Before sellers are allowed to place their products on the platform, they need to sign a contract with Amazon. This contract contains general terms and conditions, as well as several rules with which sellers have to comply. Here, Amazon provides a product presentation, user accounts, payment method, mode of shipment and the conditions for return. The sellers post their products on the platform, so they become presented to the consumers in a specific ranking. These products are presented together with the products that Amazon offers by itself as a retailer. Based on the final price, sellers need to pay a provision to Amazon after each purchase (Bundeskartellamt, 2013c, p. 1). Part of the contract was the so-called price parity clause, which was introduced in March 2010 in Germany (Greif, 2013) and in the United Kingdom (Office of Fair Trading, 2013).
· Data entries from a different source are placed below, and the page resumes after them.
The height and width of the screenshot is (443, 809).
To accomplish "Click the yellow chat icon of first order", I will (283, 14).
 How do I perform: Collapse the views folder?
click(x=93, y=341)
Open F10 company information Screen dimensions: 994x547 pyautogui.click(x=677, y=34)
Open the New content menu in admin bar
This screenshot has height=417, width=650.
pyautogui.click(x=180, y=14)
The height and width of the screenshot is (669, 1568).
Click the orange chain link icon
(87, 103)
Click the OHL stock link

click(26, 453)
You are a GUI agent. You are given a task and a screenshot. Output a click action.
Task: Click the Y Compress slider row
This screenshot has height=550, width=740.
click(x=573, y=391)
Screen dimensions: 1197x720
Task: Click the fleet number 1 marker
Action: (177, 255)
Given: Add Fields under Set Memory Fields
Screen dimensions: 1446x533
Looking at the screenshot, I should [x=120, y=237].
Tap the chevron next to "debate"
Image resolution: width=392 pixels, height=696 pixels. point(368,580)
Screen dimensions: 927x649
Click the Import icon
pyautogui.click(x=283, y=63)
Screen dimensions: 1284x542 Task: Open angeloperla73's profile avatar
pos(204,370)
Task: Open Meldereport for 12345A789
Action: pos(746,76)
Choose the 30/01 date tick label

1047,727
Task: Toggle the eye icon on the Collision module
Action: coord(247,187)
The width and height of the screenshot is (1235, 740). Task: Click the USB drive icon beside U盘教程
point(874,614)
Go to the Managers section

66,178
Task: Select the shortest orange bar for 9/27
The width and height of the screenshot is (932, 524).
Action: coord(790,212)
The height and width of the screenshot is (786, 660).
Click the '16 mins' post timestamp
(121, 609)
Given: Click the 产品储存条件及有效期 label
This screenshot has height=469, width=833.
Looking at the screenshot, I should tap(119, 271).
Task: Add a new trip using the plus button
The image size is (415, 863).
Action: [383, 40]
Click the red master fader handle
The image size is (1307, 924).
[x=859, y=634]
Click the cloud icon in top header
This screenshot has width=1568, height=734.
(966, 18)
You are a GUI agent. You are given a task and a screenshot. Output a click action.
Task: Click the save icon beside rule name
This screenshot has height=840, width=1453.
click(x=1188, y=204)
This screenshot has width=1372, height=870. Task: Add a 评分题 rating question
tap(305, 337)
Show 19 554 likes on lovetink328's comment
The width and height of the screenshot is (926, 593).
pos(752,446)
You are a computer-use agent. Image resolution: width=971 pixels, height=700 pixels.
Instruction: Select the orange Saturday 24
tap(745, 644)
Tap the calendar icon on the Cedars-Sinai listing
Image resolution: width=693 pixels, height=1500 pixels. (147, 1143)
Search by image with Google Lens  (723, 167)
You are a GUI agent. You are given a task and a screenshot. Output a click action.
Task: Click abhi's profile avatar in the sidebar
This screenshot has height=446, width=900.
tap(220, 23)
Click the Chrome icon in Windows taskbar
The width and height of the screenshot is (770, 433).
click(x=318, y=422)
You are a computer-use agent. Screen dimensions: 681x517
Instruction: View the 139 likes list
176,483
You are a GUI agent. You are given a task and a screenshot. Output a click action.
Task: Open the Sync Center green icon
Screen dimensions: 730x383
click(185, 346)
This clause prohibited sellers from setting a lower price on other platforms, including their own website, than they set on Amazon. The clause stated:
"By our General Pricing rule, you must always ensure that the item price and total price of an item you list on Amazon are at or below the item price and total price at which you offer and/or sell the item via any other online sales channel" (Amazon, 2014d).
A very important point is that the clause only applies to online sales channels and thus excludes offline markets. The price parity clause is defined in much detail, so there are not many ways to avoid the clause, i.e. by having different launch dates, charging different shipping costs or making "low price" offers (Le Roux, 2012). Amazon regularly monitored whether its sellers complied with the price parity clause. In the case of non-compliance, Amazon sent reminders (Bundeskartellamt, 2013c p. 2). In these reminders, Amazon listed the products that are monitored to be cheaper on other platforms than Amazon and their total prices, including discounts, rebates, promotions and shipping costs (Ogborne, 2012). In the case of non-compliance, Amazon threatened to exclude sellers from the platform.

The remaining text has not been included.